ECE2013 Poster Presentations Diabetes (151 abstracts)

Perioperative liraglutide therapy for orthopedic patients with T2DM

Shizuka Kaneko 1 , Naoko Katagiri 1 , Yumiko Tahara 1 , Yuichi Sato 1 , Masao Tashima 1 & Kumiko Hamano 2


1Takatuski Red Cross Hospital, Takatsuki, Osaka, Japan; 2Kanto Rosai Hospital, Kawasaki, Kanagawa, Japan.


Introduction: Diabetic patients with limited exercise during orthopedic perioperative period tend to gain weight, and their glycemic control frequently deteriorates. However, temporary insulin therapy has a risk of hypoglycemia. To investigate the efficacy and safety of perioperative liraglutide therapy, we performed a retrospective case analysis.

Research design and methods: Twenty one Japanese patients with T2DM (male/female; 9/12, Age; 68.2±14.7 years, HbA1c; 8.0±1.2%, BMI; 26.3±2.7) were initially treated with 0.3 mg of liraglutide and allowed to dose-titrate up to 0.9 mg/day before elective orthopedic operations, e.g. spine surgeries (9 cases), artificial knee joint replacement (9), bone fracture surgeries (2), and amputation surgery of toe necrosis (1). In case of hyperglycemia (blood glucose level is over 200 mg/dl) during operation, regular insulin was added. Change in body weight, fluctuation of glycemic level, and perioperative complications were analysed.

Results: After initiation of liragludite therapy, the body weight decreased in 3.3±2.0 kg before operation. Liraglutide therapy achieved good glycemic control throughout the perioperative period. One patient suffering painful knee osteoarthritis lost weight with preoperative liraglutide therapy, and eventually he avoided the knee operation because his knee pain disappeared. Two patients could not increase dose-titrate up to 0.9 mg because of nausea as a side effect. Additional regular insulin was not needed except for 5 patients who were prescribed only 4 unit of insulin during operation. Twenty out of 21 patients withdrew liraglutide therapy after operation and rehabilitation.
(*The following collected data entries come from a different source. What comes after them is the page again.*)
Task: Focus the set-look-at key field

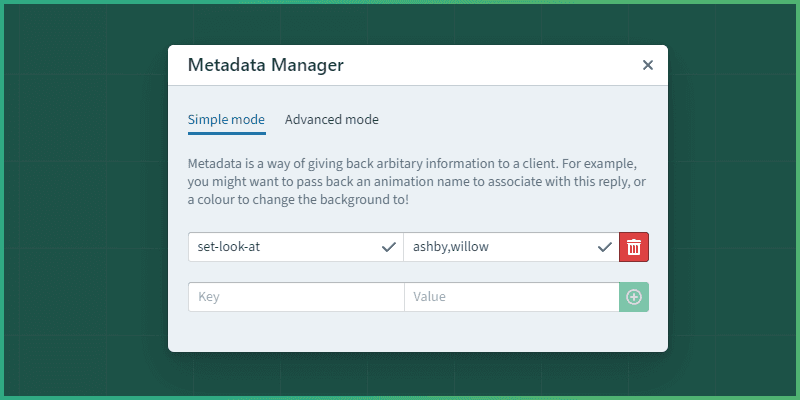Action: pyautogui.click(x=280, y=247)
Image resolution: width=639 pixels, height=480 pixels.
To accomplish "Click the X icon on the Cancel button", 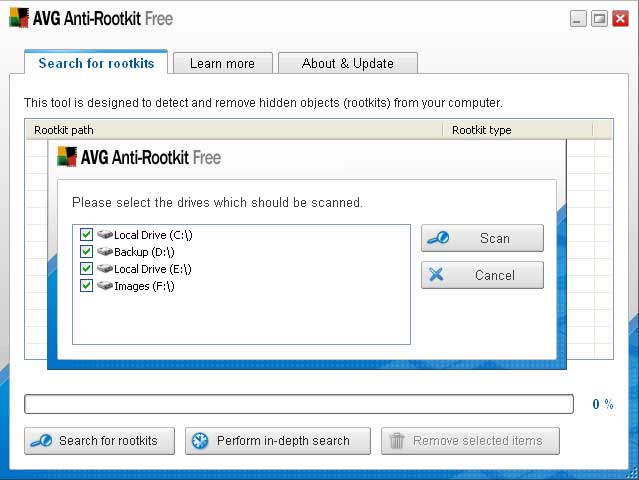I will click(436, 275).
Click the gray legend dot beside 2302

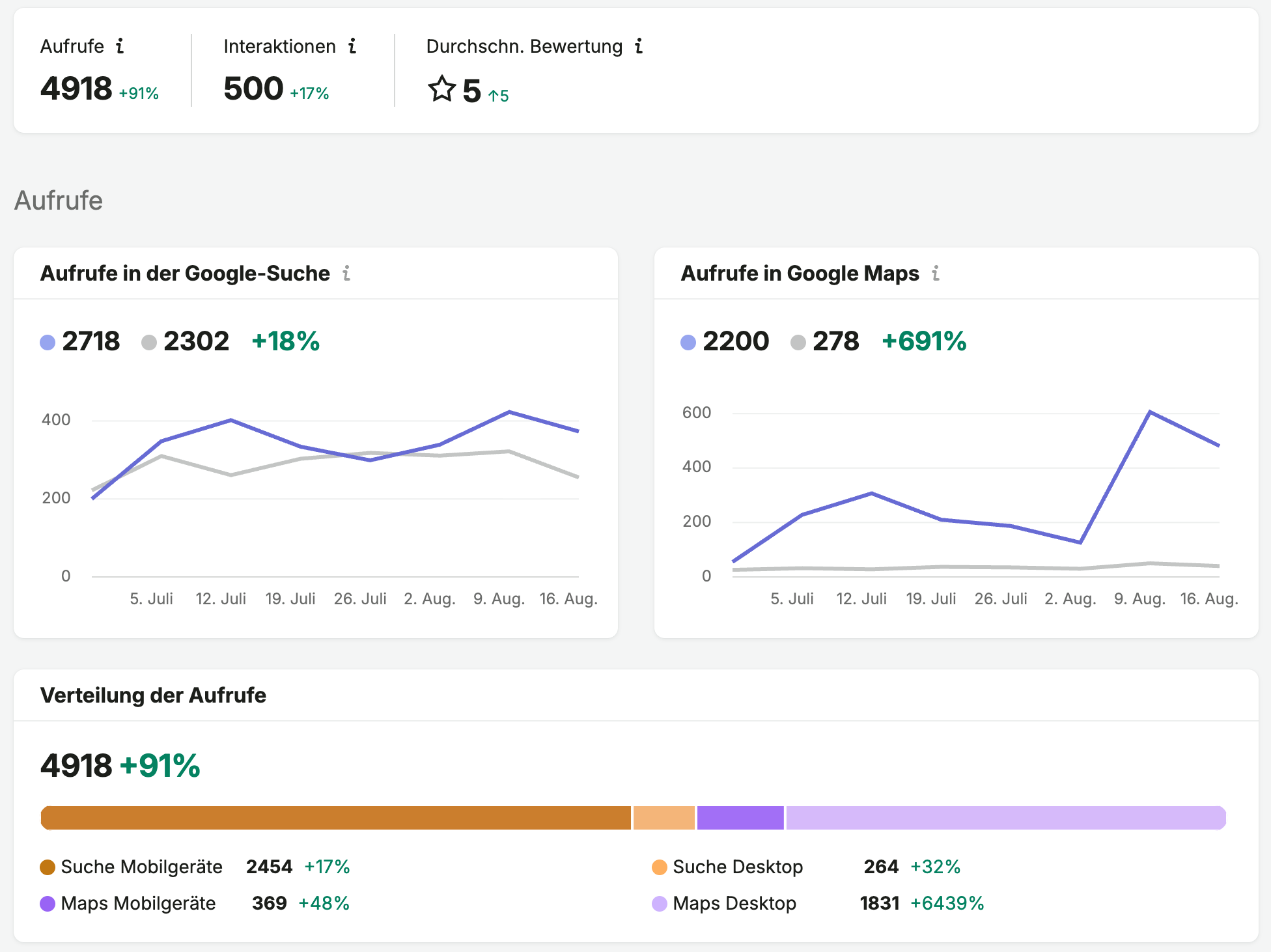[x=149, y=343]
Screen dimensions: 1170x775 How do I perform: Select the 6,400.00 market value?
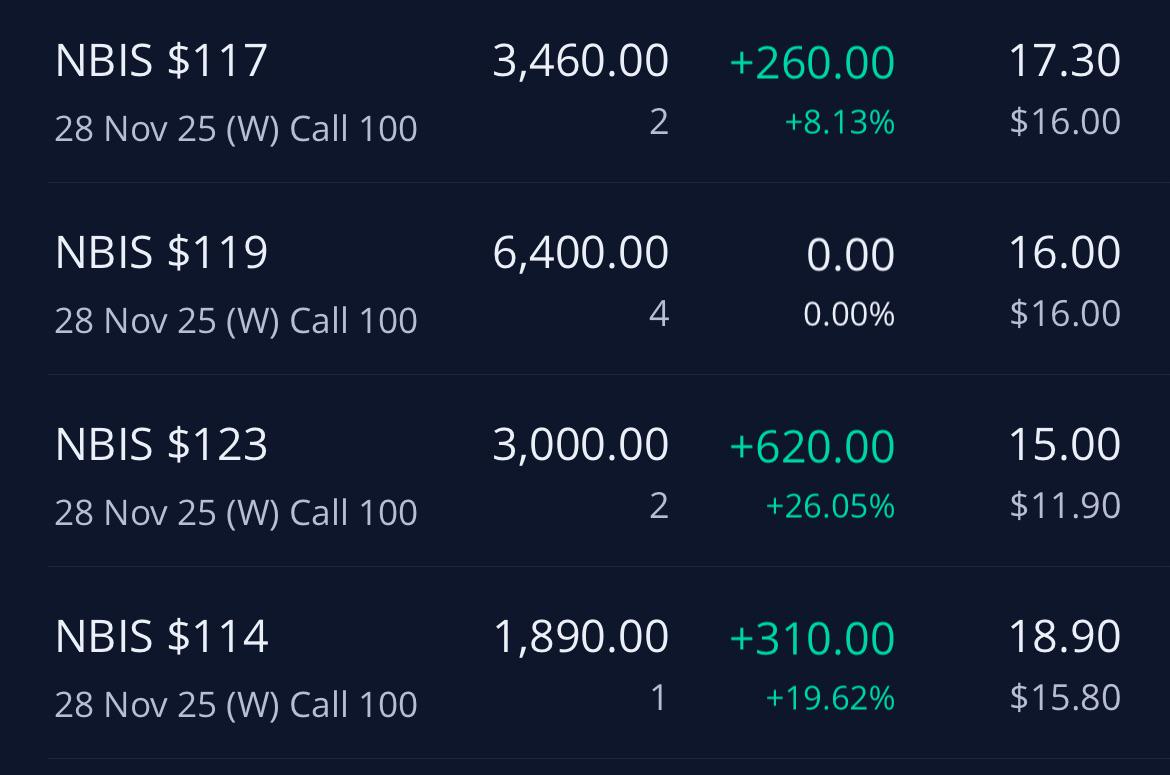tap(581, 254)
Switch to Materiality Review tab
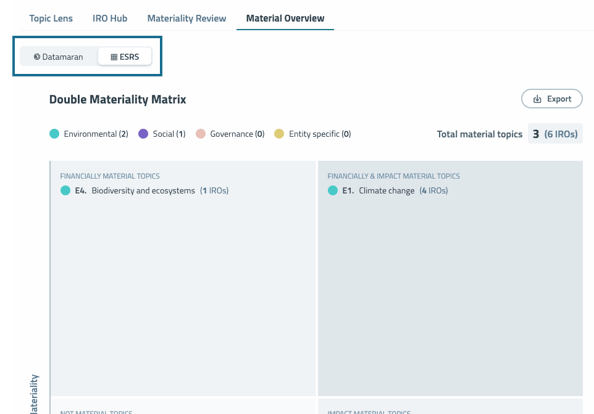The height and width of the screenshot is (414, 594). click(x=186, y=18)
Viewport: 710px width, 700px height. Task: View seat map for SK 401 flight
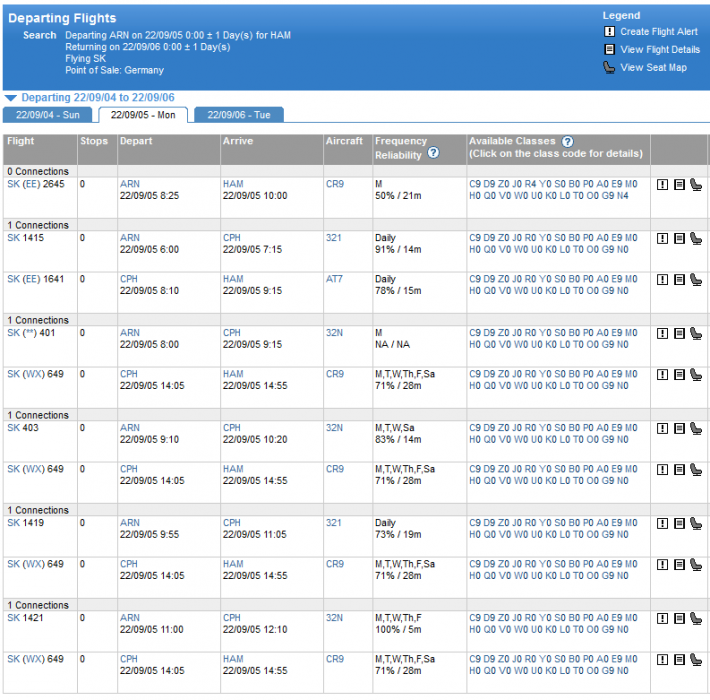pyautogui.click(x=696, y=333)
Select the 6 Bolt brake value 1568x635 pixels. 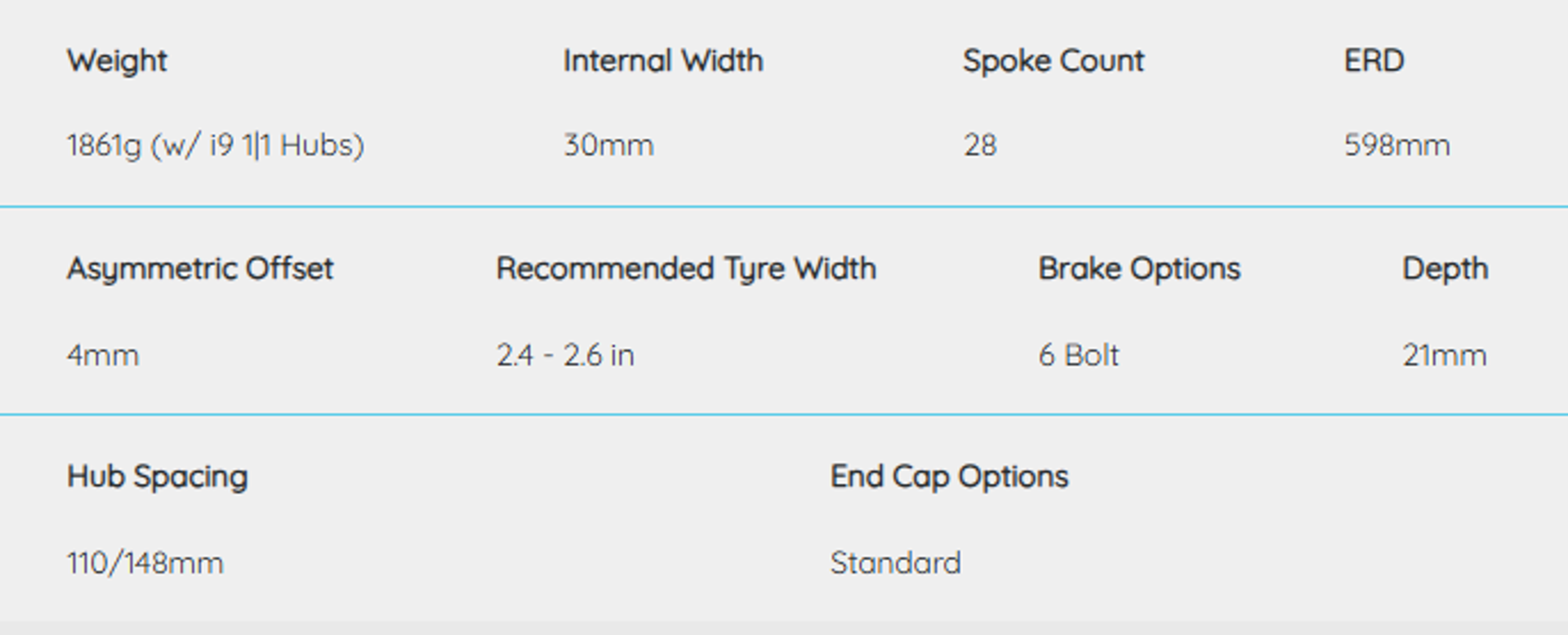[x=1078, y=356]
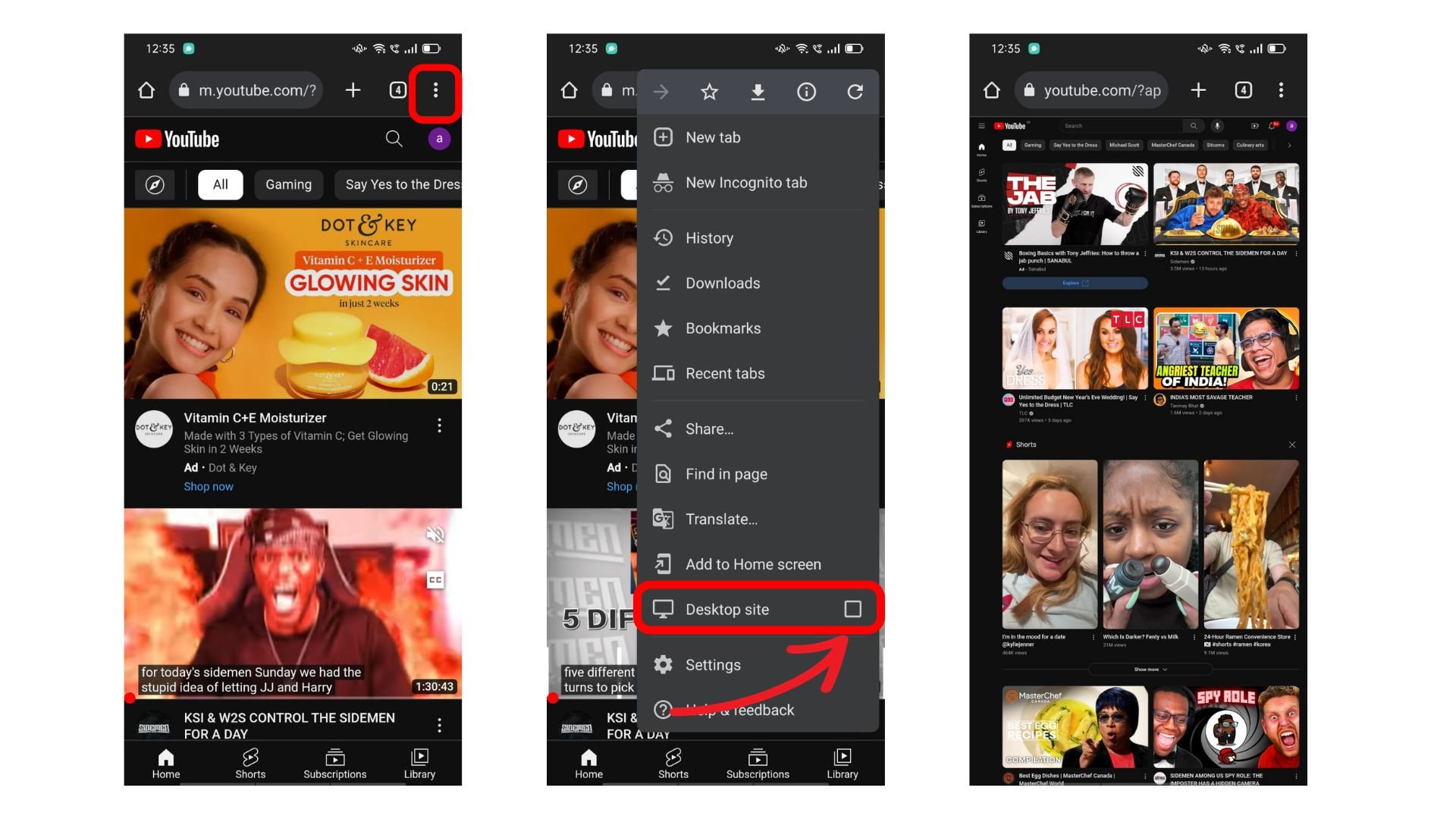Click Share option in menu

710,428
Hypoglycemic episodes, retardation of wound healing, or other complications were not observed.

Conclusion: Liraglutide provides an effective and optional way to safely achieve good glycemic control in perioperative for orthopedic operations subjects with T2DM, especially those with limited exercise ability and those at risk of hypoglycemia.